Galatians 3:16 Now to Abraham and his seed were the promises made. He saith not, And to seeds, as of many; but as one, And to thy seed, which is Christ.

If CT holds that "the promise to Abraham and his seed" (singular) involves either the Jews and their physical children (plural) or Christian parents and their children (plural) then is this not contradicting Paul's statement in Galatians?


----------



## DonP (Apr 10, 2009)

Matthias said:


> Galatians 3:16 Now to Abraham and his seed were the promises made. He saith not, And to seeds, as of many; but as one, And to thy seed, which is Christ.
> 
> If CT holds that "the promise to Abraham and his seed" (singular) involves either the Jews and their physical children (plural) or Christian parents and their children (plural) then is this not contradicting Paul's statement in Galatians?
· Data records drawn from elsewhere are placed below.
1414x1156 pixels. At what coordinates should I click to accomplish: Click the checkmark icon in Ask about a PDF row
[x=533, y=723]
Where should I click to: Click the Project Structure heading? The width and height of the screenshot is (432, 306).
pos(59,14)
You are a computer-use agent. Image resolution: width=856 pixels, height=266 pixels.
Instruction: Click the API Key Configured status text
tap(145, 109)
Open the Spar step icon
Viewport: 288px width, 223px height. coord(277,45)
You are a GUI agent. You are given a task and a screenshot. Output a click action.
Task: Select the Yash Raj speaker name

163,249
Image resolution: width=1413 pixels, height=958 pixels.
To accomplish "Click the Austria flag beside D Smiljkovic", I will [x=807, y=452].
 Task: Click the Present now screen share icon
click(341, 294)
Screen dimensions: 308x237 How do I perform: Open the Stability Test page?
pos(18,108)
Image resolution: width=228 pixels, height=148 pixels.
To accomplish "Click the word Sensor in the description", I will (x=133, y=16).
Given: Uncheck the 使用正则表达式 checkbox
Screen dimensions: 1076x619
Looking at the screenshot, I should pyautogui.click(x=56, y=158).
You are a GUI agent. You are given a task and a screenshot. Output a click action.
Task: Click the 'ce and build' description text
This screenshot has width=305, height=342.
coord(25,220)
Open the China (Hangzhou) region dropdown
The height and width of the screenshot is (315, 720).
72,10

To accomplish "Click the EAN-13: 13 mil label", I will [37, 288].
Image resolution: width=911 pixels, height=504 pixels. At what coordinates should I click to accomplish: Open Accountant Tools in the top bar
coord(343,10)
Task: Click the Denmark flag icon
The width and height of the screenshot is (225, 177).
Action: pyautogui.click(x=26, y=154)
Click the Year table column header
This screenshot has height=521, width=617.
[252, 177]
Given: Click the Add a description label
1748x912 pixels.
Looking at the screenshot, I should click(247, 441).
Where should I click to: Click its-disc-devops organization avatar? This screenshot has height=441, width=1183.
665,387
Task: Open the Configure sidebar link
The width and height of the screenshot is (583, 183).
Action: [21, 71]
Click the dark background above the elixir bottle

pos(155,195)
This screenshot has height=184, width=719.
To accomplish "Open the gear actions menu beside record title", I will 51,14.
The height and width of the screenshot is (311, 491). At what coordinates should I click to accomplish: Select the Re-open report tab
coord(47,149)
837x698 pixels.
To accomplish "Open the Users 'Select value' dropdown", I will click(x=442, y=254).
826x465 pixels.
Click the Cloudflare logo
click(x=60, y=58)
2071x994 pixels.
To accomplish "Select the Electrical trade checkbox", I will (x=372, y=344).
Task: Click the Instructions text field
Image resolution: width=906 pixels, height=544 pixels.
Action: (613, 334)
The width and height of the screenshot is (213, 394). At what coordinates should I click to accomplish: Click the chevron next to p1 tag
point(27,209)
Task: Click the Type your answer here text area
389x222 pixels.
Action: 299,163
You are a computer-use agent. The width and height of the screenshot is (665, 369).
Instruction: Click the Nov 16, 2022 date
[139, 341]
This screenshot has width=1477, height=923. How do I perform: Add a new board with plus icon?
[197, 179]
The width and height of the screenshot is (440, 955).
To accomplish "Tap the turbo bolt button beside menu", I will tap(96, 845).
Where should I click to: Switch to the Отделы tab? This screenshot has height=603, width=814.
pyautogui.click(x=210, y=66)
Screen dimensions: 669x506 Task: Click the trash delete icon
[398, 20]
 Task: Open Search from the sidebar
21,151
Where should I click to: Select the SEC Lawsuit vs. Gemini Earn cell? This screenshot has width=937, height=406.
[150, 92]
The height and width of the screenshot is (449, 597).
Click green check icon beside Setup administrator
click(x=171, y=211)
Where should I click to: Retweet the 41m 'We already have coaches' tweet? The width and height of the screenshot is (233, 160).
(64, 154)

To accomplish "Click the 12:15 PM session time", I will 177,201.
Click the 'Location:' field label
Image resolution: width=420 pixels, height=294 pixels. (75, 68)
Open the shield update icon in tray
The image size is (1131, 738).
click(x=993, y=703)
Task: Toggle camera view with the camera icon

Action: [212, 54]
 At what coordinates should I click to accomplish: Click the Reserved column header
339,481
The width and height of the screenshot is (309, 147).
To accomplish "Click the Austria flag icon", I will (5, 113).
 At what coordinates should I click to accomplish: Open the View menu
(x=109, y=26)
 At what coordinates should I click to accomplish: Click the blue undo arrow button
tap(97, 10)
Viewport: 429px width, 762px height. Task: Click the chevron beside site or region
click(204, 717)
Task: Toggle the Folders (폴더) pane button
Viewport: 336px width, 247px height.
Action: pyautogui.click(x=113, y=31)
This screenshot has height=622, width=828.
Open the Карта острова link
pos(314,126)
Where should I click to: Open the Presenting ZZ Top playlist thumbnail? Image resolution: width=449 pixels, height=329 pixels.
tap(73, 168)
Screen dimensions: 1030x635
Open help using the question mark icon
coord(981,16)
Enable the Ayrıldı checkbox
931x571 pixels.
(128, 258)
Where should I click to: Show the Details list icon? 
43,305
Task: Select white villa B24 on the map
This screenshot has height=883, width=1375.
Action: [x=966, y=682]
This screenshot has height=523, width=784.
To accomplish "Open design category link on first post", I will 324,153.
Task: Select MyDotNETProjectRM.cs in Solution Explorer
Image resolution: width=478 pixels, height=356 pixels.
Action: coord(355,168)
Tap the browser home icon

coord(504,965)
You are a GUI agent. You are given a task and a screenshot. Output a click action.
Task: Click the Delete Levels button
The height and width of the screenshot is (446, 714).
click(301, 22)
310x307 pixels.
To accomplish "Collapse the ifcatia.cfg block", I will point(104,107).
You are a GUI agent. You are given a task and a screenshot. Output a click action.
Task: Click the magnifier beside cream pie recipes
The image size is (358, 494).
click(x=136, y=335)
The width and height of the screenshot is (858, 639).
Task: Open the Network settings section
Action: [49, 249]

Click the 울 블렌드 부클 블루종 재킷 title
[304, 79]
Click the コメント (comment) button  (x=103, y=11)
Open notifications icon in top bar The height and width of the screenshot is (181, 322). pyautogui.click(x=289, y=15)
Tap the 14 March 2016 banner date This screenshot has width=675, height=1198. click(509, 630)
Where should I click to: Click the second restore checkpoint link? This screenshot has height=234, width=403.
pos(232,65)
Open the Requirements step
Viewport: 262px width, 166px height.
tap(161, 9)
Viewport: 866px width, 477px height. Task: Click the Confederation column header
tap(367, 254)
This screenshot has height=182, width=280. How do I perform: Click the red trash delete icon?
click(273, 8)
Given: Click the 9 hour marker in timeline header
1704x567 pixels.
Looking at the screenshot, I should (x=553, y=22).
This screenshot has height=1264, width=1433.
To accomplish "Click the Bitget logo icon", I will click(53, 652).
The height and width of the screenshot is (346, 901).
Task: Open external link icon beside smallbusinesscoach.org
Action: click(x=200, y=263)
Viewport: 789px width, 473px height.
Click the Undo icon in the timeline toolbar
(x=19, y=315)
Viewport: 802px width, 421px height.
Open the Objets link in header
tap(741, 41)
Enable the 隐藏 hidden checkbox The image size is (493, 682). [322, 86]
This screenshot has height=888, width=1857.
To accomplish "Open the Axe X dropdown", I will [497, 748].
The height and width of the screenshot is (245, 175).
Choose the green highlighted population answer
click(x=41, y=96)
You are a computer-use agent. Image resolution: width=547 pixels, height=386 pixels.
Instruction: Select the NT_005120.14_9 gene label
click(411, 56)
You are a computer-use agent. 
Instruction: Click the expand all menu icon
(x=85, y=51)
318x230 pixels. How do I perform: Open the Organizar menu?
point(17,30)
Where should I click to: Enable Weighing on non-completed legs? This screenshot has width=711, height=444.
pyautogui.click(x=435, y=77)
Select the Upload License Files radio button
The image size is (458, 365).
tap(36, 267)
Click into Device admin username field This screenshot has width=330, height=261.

The seed is Christ. The elect are in the Seed. In Christ. 
Therefore the spiritual promises were made to the elect in Christ. He is their federal head. He got the promises for them. Isn't this beautiful and glorious!! 

The physical and temporal promises were had by all in the visible covenant, the ethnic Jews and proselytes, national Israel. 

Obviously the spiritual promises were not made to the reprobate in Israel. 
The reprobate covenant members, covenant breakers, were not in Christ, were not to receive the spiritual eternal promises.

So today as in national Israel which was a visible covenant people, the members of the visible church and their seed get the temporal physical benefits of being in the visible covenant. But only the spiritual promises if they are elect and in the invisible church / covenant of Grace. 

Isn't this amazing? It is so beautiful and simple. 
It was only confusing to me when I was collapsing the distinction between the visible and invisible covenants. The Cof G and the visible church, or national Israel and Spiritual Israel of promise, the elect of all nations. 

In this way all Israel shall be saved. All in the Seed of Promise. All in Christ. 
All who get the spiritual promises to Abraham. All in the invisible C of Grace. 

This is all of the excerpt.